Brief: Line by line, please look for the word "next" in the following records, then copy each line you find it in.

Raw data:

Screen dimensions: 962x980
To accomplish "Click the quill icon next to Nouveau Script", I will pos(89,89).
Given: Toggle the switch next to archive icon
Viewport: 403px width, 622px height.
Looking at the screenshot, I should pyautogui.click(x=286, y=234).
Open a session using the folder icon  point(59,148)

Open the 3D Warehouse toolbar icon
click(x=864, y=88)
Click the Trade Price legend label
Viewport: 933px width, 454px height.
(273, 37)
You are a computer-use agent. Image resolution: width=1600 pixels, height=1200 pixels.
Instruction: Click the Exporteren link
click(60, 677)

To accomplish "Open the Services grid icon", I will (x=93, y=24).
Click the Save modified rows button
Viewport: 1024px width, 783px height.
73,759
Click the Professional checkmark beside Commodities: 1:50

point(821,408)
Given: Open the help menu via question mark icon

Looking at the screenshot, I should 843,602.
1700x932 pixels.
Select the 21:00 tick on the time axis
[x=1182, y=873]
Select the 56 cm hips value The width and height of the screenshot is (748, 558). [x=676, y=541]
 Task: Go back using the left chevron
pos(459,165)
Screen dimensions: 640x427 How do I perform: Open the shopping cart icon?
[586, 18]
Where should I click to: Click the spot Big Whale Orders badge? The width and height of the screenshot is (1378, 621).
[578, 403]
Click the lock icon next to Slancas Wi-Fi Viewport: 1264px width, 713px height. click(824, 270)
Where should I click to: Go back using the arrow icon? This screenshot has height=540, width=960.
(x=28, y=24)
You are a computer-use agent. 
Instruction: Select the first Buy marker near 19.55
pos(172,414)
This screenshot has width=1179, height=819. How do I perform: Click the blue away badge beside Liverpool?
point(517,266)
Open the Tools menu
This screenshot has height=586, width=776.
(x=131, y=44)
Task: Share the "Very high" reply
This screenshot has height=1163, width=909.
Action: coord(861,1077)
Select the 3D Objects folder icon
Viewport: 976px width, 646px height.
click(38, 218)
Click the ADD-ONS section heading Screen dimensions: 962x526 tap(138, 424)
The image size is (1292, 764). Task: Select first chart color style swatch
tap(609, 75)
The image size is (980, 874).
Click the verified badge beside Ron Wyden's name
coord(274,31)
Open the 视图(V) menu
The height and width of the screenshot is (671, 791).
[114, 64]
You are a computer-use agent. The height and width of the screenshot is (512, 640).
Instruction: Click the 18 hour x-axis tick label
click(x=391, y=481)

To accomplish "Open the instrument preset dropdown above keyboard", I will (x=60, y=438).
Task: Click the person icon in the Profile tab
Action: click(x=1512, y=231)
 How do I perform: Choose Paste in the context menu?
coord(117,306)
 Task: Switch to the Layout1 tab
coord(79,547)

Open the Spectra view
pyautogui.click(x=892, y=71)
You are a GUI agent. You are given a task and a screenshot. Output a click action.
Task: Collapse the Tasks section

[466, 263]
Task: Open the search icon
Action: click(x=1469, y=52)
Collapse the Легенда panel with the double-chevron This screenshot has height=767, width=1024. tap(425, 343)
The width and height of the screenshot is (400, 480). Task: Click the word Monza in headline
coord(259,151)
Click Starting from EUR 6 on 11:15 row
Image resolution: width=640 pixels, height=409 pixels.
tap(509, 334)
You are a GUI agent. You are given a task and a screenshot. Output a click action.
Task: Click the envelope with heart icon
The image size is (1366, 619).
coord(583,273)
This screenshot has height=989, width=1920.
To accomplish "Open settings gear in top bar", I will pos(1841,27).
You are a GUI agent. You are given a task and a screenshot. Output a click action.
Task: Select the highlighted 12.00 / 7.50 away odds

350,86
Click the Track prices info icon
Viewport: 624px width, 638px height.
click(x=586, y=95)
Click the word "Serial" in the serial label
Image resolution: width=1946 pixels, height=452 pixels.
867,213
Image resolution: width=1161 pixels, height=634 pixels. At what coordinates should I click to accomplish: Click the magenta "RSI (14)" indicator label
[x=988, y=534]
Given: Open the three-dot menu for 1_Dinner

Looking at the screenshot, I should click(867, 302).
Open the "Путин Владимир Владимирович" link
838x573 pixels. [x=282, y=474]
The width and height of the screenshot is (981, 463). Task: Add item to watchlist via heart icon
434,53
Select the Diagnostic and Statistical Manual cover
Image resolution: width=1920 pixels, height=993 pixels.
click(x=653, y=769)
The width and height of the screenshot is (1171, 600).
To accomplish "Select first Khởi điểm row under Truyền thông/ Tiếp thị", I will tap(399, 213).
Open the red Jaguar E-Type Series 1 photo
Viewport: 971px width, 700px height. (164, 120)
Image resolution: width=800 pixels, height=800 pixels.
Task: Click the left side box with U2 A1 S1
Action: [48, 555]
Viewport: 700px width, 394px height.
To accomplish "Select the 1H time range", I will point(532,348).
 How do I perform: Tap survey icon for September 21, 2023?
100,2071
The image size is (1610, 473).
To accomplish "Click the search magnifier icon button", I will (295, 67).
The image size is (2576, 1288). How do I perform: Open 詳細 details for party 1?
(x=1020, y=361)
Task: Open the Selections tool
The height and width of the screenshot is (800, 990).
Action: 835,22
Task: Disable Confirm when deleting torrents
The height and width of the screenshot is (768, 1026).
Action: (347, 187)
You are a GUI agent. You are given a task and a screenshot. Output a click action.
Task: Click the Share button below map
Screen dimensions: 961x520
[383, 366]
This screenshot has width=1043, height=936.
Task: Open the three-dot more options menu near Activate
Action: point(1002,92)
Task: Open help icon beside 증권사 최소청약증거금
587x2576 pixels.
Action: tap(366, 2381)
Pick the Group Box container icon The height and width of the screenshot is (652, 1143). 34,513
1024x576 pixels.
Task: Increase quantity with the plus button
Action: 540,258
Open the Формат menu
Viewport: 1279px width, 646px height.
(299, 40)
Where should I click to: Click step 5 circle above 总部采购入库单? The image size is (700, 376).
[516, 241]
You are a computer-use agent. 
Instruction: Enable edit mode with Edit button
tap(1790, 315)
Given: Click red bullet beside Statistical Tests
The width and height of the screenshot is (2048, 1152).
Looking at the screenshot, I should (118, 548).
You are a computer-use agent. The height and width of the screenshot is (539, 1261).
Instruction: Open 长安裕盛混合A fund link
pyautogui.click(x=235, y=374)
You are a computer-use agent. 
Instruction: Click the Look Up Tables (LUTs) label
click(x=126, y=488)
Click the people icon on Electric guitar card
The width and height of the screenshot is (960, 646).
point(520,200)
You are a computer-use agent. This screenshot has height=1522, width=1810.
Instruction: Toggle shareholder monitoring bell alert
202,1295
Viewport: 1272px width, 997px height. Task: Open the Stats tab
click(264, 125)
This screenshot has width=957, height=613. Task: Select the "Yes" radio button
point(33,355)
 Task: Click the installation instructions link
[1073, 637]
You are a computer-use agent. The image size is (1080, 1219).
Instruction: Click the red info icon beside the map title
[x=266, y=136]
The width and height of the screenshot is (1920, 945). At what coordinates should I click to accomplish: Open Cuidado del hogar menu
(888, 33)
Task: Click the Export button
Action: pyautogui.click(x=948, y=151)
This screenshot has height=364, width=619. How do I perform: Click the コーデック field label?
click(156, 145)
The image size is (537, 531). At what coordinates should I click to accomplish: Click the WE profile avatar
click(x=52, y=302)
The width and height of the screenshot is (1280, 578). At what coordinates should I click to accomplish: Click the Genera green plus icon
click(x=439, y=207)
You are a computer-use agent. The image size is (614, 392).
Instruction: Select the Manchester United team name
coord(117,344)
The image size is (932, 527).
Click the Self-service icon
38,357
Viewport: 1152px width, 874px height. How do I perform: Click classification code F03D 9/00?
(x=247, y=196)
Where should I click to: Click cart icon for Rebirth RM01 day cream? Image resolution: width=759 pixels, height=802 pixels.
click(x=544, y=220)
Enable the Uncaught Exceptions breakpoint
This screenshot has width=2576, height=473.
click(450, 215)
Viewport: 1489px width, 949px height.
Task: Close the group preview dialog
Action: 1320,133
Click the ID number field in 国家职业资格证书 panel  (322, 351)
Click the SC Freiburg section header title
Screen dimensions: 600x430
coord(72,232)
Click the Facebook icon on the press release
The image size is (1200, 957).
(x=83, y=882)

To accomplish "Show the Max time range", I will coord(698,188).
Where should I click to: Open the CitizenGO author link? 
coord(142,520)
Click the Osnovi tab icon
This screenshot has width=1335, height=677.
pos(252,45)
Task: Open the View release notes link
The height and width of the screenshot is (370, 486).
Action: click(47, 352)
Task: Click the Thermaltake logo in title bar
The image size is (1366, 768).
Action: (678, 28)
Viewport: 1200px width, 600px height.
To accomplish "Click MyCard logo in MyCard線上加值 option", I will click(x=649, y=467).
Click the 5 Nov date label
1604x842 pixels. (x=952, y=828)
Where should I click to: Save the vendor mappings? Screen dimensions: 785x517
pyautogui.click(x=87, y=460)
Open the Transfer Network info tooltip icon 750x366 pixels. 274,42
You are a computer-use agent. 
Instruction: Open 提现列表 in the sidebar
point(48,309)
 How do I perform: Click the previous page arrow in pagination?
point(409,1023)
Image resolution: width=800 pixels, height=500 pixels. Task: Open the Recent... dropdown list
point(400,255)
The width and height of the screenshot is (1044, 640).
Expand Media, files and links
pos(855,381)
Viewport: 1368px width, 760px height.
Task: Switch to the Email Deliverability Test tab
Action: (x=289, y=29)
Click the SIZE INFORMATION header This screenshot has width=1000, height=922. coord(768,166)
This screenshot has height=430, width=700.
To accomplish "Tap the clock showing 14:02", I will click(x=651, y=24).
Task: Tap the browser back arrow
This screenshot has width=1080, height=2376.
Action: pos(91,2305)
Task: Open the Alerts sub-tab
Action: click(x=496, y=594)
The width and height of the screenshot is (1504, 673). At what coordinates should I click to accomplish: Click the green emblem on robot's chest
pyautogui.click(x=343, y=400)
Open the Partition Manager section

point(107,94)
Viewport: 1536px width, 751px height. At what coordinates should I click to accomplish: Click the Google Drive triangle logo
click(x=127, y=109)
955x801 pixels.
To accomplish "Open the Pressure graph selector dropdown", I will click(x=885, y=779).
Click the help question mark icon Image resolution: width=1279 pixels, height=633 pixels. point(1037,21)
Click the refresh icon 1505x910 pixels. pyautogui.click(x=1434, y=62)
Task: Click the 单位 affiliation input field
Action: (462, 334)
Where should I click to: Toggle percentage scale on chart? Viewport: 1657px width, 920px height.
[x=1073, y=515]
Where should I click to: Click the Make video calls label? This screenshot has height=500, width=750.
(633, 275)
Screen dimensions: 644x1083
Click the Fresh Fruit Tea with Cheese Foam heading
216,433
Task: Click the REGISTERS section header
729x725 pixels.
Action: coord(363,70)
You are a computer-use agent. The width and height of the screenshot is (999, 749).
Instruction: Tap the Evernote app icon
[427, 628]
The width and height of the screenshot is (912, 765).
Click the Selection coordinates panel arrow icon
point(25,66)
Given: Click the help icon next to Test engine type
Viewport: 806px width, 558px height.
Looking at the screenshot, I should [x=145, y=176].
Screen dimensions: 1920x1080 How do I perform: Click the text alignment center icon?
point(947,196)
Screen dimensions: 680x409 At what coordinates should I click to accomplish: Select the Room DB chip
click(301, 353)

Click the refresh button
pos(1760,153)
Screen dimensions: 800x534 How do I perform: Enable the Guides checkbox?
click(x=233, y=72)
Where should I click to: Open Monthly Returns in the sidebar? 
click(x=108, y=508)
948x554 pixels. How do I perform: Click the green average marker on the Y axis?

Exercise answer:
To accomplish "Click the quill icon next to Nouveau Script", I will pos(89,89).
Given: Toggle the switch next to archive icon
Click the lock icon next to Slancas Wi-Fi Viewport: 1264px width, 713px height. click(824, 270)
Given: Click the help icon next to Test engine type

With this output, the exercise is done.